The Vikings kept bringing the heat, and Mitch Trubisky kept beating it.

Minnesota was playing for everything in Week 17 and all they needed was a stop and a score. They brought the heat and Trubisky dissected them, despite playing without his top three wide receivers.

After a Vikings touchdown made the score 13-10, the Bears young QB took over.

Third and five, the QB runs for 12.

Third-and-six, Javon Wims for 16.

Third-and-six again, Burton for nine.

Third-and-seven, Wims for nine and a first down at the eight.



Two plays later, Cohen runs in a touchdown before Trubisky drills a pass into the chest of linebacker Nick Kwiatkowski for the two-point conversion.

Ball game.

Trubisky’s 2018 season has been dissected over and over and those doing the dissecting have always been able to find enough evidence to come to their pre-reached conclusion. The season was enough of a roller coaster for Trubisky that almost anybody can find evidence to prove any opinion correct. What isn’t debatable, however, is the mastery Trubisky showed at the end of the season, specifically that final regular season Sunday against one of the three best defenses in the league.

Before the season, the most common belief was that it would take the offense time. It did. Use that belief as the test and it’s easy to see that Trubisky aced it. After struggling against the Rams in his first game back from injury, Trubisky was great. His passer rating of 102.6 in the team’s last four games was the fifth best in the league among quarterbacks with 50 or more attempts.

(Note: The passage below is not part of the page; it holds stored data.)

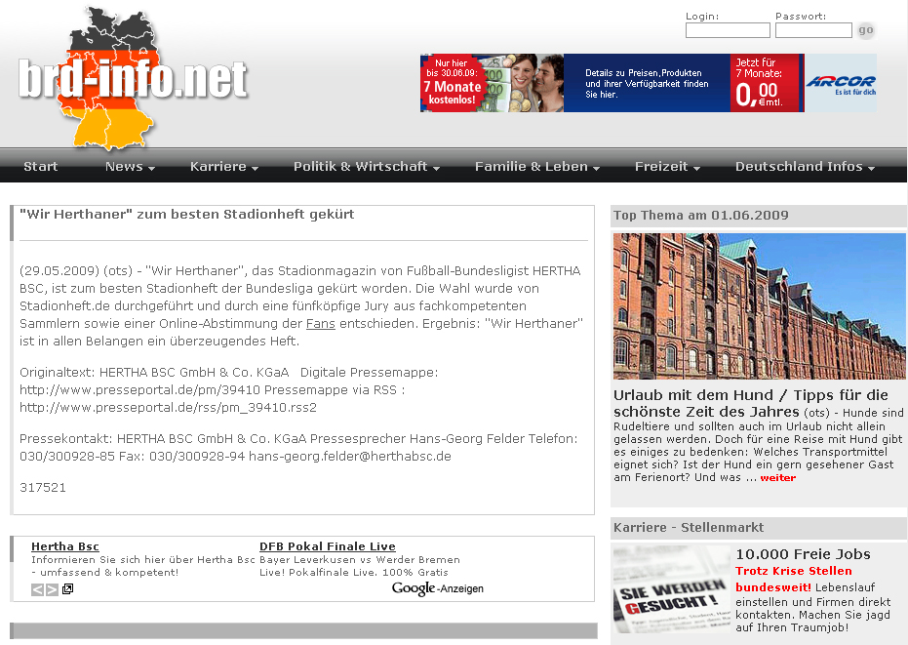This screenshot has width=908, height=645.
Task: Click the 'Sie werden gesucht' job image
Action: tap(671, 591)
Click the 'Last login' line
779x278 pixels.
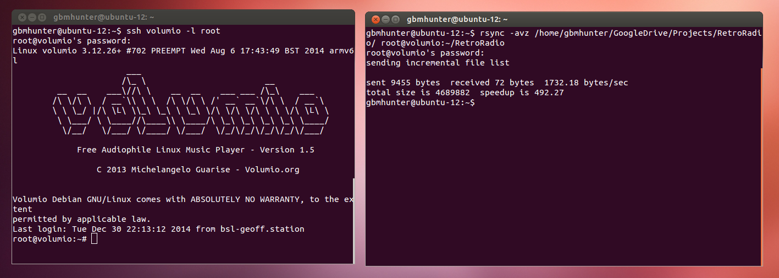tap(158, 229)
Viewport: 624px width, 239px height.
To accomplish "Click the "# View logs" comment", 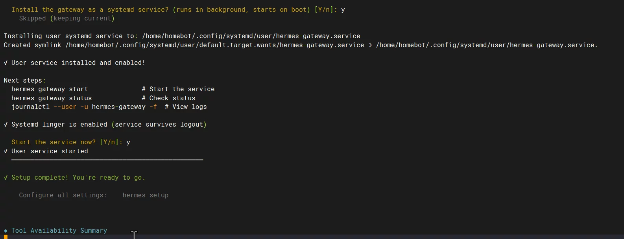I will (x=186, y=107).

It wasn’t just a matter of playing conservative football either. Trubisky’s deep ball was hitting late, connecting on 50 percent of his passes with a rating of 108.7 on passes 15 or more yards down the field — sixth best among quarterbacks with 15 or more attempts.

Trubisky is largely blamed for the team’s inability to move the ball against the Eagles, but they started moving it the second they opened up the offense. Young quarterbacks almost always struggle in their playoff debuts, but out of the four first or second-year passers in that situation last year, Trubisky was the best statistically.

Several months later, one of the most telling things about this offseason has been the team’s refusal to temper expectations. Everything they’ve said has been about Trubisky taking the next step and the offense exploding in the second year. During the Bears 100 celebration, Nagy offered the following quote: “I’m so excited to see where he’s going to take this thing.”

It’s possible the Bears are wrong. It’s possible they’re just so blinded by what they want Trubisky to be they can’t see what he actually is. But it isn’t just from the team.

On the Rich Eisen show last week, NFL Network reporter Stacey Dales said “Trubisky has this team humbly in the palm of his hand. He’s so awesome, he’s such a great guy. His teammates just love him.”

Maybe Dales is wrong too.

We can’t see any of that. We can’t see how much more control he has over the offense at this point; we can’t see how his teammates respond to him behind closed doors.

What we can see is how Trubisky ended the 2018 season. If you take that and combine it with the buzz around Trubisky from the spring, it’s difficult not to be optimistic about the QB’s future.